---------- DATA EXTRACT ----------
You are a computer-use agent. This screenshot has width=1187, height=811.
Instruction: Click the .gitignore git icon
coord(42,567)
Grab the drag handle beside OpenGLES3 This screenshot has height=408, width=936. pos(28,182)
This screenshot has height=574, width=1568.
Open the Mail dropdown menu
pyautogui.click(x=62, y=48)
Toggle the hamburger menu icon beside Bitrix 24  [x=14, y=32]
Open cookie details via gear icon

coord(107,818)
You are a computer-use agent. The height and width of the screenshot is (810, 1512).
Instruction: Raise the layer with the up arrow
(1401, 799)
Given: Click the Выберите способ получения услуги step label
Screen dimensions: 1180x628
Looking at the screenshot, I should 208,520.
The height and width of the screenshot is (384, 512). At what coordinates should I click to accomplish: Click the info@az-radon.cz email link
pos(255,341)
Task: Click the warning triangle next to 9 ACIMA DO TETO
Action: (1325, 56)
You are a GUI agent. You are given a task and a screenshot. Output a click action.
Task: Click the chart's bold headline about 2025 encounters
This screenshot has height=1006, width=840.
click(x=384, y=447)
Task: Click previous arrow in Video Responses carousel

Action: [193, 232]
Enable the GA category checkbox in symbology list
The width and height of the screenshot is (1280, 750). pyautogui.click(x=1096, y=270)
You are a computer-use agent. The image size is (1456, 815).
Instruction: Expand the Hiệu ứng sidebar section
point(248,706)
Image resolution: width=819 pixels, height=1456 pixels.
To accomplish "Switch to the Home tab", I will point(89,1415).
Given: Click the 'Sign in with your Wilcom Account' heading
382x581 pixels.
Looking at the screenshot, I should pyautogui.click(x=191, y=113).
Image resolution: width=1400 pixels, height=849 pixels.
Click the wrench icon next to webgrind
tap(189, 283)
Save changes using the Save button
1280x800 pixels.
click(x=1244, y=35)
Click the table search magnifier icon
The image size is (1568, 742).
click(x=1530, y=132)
----------
ACTION ITEM: The records above need copying. Do it exactly.

SOLVED PROBLEM:
You are a computer-use agent. This screenshot has width=1187, height=811.
Instruction: Click the .gitignore git icon
coord(42,567)
Grab the drag handle beside OpenGLES3 This screenshot has height=408, width=936. pos(28,182)
This screenshot has height=574, width=1568.
Open the Mail dropdown menu
pyautogui.click(x=62, y=48)
Toggle the hamburger menu icon beside Bitrix 24  [x=14, y=32]
Open cookie details via gear icon

coord(107,818)
You are a computer-use agent. The height and width of the screenshot is (810, 1512).
Instruction: Raise the layer with the up arrow
(1401, 799)
Given: Click the Выберите способ получения услуги step label
Screen dimensions: 1180x628
Looking at the screenshot, I should 208,520.
The height and width of the screenshot is (384, 512). At what coordinates should I click to accomplish: Click the info@az-radon.cz email link
pos(255,341)
Task: Click the warning triangle next to 9 ACIMA DO TETO
Action: (1325, 56)
You are a GUI agent. You are given a task and a screenshot. Output a click action.
Task: Click the chart's bold headline about 2025 encounters
This screenshot has height=1006, width=840.
click(x=384, y=447)
Task: Click previous arrow in Video Responses carousel

Action: [193, 232]
Enable the GA category checkbox in symbology list
The width and height of the screenshot is (1280, 750). pyautogui.click(x=1096, y=270)
You are a computer-use agent. The image size is (1456, 815).
Instruction: Expand the Hiệu ứng sidebar section
point(248,706)
Image resolution: width=819 pixels, height=1456 pixels.
To accomplish "Switch to the Home tab", I will point(89,1415).
Given: Click the 'Sign in with your Wilcom Account' heading
382x581 pixels.
Looking at the screenshot, I should pyautogui.click(x=191, y=113).
Image resolution: width=1400 pixels, height=849 pixels.
Click the wrench icon next to webgrind
tap(189, 283)
Save changes using the Save button
1280x800 pixels.
click(x=1244, y=35)
Click the table search magnifier icon
The image size is (1568, 742).
click(x=1530, y=132)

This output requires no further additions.